Somalia competes for humanitarian aid as donor support falls short of needs

The competing demands of numerous global crises mean some 2.7 million people in Somalia who need food are at risk of being ignored by donors, increasing the country’s likelihood of famine, aid agencies said on Monday.

The Norwegian Refugee Council (NRC) and the U.N.’s World Food Programme said early action in Somalia would cost less than having to deal with famine.

“Whether it’s Syria, Iraq or South Sudan, the size and cost of response to international emergencies is growing, and all crises are having to compete,” Nigel Tricks, regional director at the NRC, told the Thomson Reuters Foundation.

Humanitarian crises in 2018

Syria: Over 6 million people displaced in the country, sheltering in tents and unfinished buildings

DR Congo: More than 13 million people require humanitarian assistance and protection

Yemen: 8.4 million people are on the verge of starvation

South Sudan: Two thirds of the population (seven million people) need humanitarian assistance

Central Africa Republic, Rohingya, Afghanistan, Venezuela and Libya are also countries with humanitarian crises that call for urgent attention.

About 6.2 million people in Somalia – half the population – need emergency aid, such as food, water and shelter, due to unprecedented drought and ongoing conflict, the United Nations said in January when it appealed for $1.6 billion.

Aid agencies use the Integrated Food Security Phase Classification (IPC) system to determine food security. If 20 percent of households have an extreme lack of food and people are dying of starvation, then famine is declared.

Somalia, with a population of 12.4 million people, has not yet reached that stage but 2.2 million Somalians are facing a food crisis, the U.N. said in an email, with a further 500,000 facing an even more severe food emergency.

“It’s much cheaper overall to avert famines … but it’s hard for donors globally to keep coming up with the money when humanitarian needs are outstripping donors’ increased rate of funding,” said Peter Smerdon of the WFP.

The U.N., governments and donors will discuss Somalia at a meeting in London on Tuesday.

“The signals are that it is getting worse day after day. Therefore, an urgent assistance is desperately needed,” Shukri Ismail Bandare, minister of rural development for Somaliland, a northern region that operates autonomously, said by email.

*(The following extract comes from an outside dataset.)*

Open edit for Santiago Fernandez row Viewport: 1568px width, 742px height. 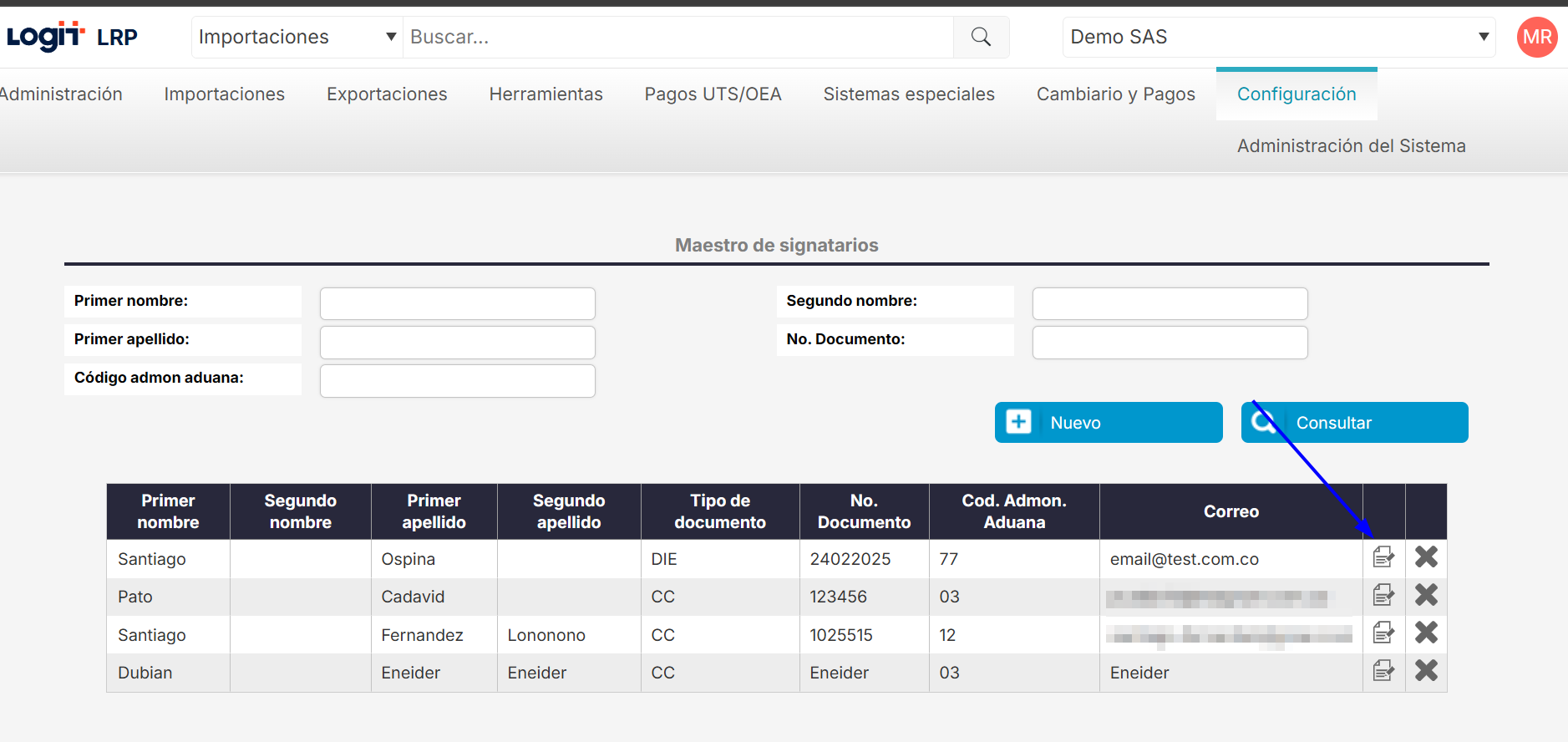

Somalia’s 2011 famine killed 260,000 people. Half died before the official declaration of famine, which was caused by drought, war and lack of access for humanitarian aid.

The country has been mired in conflict since 1991. Its weak, Western-backed government is struggling to assert control over poor, rural areas under the Islamist militant group al Shabaab – challenging the delivery of aid to the most needy.